* _Brief_:
Find each line below that includes "computer", then copy it.

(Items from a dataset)
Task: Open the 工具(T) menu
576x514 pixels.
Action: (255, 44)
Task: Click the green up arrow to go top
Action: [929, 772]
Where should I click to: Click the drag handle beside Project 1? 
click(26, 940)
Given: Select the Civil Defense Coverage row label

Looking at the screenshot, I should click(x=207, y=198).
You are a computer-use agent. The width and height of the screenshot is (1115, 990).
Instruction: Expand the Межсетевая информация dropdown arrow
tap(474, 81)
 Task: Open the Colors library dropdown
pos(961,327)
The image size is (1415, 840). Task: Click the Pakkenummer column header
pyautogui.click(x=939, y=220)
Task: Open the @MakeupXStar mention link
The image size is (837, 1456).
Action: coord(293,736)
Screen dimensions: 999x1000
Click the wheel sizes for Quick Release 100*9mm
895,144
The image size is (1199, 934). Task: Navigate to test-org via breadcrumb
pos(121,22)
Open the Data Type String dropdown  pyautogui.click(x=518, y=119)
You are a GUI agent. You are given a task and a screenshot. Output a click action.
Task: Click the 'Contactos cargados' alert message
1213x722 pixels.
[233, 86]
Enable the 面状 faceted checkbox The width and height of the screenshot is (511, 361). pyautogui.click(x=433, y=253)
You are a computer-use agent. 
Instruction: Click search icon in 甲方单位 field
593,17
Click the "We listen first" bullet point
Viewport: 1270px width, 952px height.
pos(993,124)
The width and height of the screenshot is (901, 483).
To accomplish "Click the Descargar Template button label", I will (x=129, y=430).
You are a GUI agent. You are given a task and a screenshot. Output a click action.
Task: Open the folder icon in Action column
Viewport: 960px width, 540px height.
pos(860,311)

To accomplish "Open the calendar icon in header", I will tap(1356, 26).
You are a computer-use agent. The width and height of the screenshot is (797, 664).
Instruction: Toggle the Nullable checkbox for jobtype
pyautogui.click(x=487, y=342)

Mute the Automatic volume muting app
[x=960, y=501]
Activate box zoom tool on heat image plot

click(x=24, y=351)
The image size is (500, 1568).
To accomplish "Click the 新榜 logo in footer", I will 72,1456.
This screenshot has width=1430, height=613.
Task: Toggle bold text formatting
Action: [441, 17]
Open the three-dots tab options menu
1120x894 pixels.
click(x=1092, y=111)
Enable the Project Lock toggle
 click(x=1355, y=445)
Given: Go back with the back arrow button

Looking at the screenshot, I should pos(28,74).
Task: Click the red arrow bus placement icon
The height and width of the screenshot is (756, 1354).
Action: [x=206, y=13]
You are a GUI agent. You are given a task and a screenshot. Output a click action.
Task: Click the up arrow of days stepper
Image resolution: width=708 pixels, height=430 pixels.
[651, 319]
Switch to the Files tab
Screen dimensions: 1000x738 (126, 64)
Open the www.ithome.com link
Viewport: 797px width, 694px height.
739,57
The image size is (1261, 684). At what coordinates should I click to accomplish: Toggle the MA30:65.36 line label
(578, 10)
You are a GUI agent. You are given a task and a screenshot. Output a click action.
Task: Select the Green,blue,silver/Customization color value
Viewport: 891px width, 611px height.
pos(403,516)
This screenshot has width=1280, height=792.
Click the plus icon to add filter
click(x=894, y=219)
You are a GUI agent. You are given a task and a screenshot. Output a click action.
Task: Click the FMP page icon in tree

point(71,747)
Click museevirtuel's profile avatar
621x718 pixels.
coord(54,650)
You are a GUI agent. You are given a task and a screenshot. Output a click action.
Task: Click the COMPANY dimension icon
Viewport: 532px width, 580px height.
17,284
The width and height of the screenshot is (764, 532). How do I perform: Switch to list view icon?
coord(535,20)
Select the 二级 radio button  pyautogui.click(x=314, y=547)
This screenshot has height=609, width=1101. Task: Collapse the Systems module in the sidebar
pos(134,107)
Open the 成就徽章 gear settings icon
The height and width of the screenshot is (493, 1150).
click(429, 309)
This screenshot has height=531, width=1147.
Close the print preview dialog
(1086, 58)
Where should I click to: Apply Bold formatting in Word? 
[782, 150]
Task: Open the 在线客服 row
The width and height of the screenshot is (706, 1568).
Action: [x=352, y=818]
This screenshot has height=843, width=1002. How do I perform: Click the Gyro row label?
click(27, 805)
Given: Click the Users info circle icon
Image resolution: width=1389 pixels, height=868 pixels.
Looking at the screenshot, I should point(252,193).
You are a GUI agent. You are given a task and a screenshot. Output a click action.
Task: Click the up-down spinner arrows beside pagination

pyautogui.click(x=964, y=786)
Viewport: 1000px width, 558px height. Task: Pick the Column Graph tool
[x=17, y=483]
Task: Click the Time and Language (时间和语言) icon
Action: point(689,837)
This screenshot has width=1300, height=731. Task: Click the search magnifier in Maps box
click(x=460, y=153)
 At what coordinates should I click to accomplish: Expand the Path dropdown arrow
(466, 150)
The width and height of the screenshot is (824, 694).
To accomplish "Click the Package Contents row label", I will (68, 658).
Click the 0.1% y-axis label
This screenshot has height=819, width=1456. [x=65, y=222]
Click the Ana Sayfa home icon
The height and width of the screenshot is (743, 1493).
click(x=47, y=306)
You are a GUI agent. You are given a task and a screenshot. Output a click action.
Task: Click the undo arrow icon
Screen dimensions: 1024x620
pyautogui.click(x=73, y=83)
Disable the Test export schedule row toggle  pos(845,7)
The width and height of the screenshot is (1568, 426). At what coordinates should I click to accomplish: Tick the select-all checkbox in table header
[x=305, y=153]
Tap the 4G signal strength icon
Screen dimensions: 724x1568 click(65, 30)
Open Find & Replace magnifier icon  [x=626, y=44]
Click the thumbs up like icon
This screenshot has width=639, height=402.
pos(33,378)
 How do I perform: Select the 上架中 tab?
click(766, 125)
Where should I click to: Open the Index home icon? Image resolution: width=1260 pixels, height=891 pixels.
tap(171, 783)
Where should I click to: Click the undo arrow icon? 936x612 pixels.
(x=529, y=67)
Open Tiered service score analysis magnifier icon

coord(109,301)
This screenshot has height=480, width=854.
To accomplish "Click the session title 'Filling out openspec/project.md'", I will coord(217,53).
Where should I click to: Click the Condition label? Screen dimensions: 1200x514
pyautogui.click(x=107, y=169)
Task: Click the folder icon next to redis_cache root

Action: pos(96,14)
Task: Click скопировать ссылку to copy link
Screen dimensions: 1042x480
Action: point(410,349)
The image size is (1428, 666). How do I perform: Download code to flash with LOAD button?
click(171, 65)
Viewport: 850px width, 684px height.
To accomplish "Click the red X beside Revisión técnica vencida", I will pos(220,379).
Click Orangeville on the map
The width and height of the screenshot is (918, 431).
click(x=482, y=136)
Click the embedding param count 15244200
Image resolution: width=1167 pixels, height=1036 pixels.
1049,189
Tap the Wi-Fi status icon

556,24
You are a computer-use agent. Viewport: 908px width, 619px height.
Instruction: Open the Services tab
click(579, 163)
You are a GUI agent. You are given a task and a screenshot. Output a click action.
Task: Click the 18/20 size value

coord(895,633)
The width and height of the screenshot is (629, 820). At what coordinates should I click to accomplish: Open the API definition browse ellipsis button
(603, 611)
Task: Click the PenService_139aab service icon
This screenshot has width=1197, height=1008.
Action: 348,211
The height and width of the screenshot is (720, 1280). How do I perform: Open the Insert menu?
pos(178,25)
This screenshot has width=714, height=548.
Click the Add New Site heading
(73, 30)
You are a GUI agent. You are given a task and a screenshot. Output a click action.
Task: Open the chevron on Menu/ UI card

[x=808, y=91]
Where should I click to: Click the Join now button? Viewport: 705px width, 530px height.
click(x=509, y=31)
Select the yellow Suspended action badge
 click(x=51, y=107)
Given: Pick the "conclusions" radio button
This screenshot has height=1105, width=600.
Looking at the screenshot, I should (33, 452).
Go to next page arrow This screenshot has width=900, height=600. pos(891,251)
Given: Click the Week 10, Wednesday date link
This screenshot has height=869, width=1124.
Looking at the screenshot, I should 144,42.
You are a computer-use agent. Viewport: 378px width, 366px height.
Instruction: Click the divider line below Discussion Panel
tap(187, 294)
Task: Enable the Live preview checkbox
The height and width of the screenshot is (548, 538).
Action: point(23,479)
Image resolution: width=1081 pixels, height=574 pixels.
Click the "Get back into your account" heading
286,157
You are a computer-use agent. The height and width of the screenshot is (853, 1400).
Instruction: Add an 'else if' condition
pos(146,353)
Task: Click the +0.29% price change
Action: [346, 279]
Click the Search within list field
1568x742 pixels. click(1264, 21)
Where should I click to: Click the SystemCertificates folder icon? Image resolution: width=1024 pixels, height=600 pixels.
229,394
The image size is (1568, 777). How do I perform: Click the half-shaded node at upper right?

* _Solution to this problem_:
You are a computer-use agent. The width and height of the screenshot is (1115, 990).
You are a computer-use agent. 
You are a computer-use agent. The width and height of the screenshot is (797, 664).
You are a computer-use agent. Viewport: 908px width, 619px height.
You are a computer-use agent. Viewport: 378px width, 366px height.
You are a computer-use agent. The height and width of the screenshot is (853, 1400).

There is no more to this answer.